→ **Written problem**
Please copy out the items below with "Screen resolution" substituted for every "Image resolution", leaving everything else unchanged.

→ **Dataset records**

#####

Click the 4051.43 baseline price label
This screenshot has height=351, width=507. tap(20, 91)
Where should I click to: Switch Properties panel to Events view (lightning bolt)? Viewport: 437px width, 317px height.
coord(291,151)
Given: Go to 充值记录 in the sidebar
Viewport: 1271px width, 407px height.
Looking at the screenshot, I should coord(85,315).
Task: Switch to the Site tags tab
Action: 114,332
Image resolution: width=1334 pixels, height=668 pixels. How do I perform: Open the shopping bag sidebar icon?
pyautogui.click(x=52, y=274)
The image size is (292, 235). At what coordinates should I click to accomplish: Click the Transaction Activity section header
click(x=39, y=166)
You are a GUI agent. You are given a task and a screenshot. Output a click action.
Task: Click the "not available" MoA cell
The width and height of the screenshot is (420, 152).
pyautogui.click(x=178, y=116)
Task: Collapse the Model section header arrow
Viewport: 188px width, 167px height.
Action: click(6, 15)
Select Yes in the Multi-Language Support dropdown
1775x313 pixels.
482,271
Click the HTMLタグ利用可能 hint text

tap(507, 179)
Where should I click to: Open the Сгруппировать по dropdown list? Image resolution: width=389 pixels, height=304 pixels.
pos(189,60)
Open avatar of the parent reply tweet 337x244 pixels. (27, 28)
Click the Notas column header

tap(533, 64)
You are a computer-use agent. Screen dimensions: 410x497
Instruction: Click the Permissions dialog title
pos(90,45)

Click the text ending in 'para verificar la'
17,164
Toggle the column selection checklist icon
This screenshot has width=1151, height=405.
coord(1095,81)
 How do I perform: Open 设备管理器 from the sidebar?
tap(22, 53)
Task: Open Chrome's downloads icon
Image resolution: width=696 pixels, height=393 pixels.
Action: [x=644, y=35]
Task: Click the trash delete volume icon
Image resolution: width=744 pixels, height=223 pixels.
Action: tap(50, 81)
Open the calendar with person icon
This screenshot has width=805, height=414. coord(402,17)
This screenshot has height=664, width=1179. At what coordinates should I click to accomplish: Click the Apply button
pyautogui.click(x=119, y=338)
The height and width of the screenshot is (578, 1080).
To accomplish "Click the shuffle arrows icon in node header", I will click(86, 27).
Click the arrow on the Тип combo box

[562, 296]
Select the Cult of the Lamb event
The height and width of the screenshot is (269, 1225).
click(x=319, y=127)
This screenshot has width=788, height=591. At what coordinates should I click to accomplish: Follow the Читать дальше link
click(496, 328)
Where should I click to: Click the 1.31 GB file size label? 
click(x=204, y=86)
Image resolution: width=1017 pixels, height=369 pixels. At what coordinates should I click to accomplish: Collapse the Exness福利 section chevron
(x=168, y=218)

#####

→ **Response for this exercise**
Click the 4051.43 baseline price label
This screenshot has height=351, width=507. tap(20, 91)
Where should I click to: Switch Properties panel to Events view (lightning bolt)? Viewport: 437px width, 317px height.
coord(291,151)
Given: Go to 充值记录 in the sidebar
Viewport: 1271px width, 407px height.
Looking at the screenshot, I should coord(85,315).
Task: Switch to the Site tags tab
Action: 114,332
Screen resolution: width=1334 pixels, height=668 pixels. How do I perform: Open the shopping bag sidebar icon?
pyautogui.click(x=52, y=274)
The image size is (292, 235). At what coordinates should I click to accomplish: Click the Transaction Activity section header
click(x=39, y=166)
You are a GUI agent. You are given a task and a screenshot. Output a click action.
Task: Click the "not available" MoA cell
The width and height of the screenshot is (420, 152).
pyautogui.click(x=178, y=116)
Task: Collapse the Model section header arrow
Viewport: 188px width, 167px height.
Action: click(6, 15)
Select Yes in the Multi-Language Support dropdown
1775x313 pixels.
482,271
Click the HTMLタグ利用可能 hint text

tap(507, 179)
Where should I click to: Open the Сгруппировать по dropdown list? Screen resolution: width=389 pixels, height=304 pixels.
pos(189,60)
Open avatar of the parent reply tweet 337x244 pixels. (27, 28)
Click the Notas column header

tap(533, 64)
You are a computer-use agent. Screen dimensions: 410x497
Instruction: Click the Permissions dialog title
pos(90,45)

Click the text ending in 'para verificar la'
17,164
Toggle the column selection checklist icon
This screenshot has width=1151, height=405.
coord(1095,81)
 How do I perform: Open 设备管理器 from the sidebar?
tap(22, 53)
Task: Open Chrome's downloads icon
Screen resolution: width=696 pixels, height=393 pixels.
Action: [x=644, y=35]
Task: Click the trash delete volume icon
Screen resolution: width=744 pixels, height=223 pixels.
Action: tap(50, 81)
Open the calendar with person icon
This screenshot has width=805, height=414. coord(402,17)
This screenshot has height=664, width=1179. At what coordinates should I click to accomplish: Click the Apply button
pyautogui.click(x=119, y=338)
The height and width of the screenshot is (578, 1080).
To accomplish "Click the shuffle arrows icon in node header", I will click(86, 27).
Click the arrow on the Тип combo box

[562, 296]
Select the Cult of the Lamb event
The height and width of the screenshot is (269, 1225).
click(x=319, y=127)
This screenshot has width=788, height=591. At what coordinates should I click to accomplish: Follow the Читать дальше link
click(496, 328)
Where should I click to: Click the 1.31 GB file size label? 
click(x=204, y=86)
Screen resolution: width=1017 pixels, height=369 pixels. At what coordinates should I click to accomplish: Collapse the Exness福利 section chevron
(x=168, y=218)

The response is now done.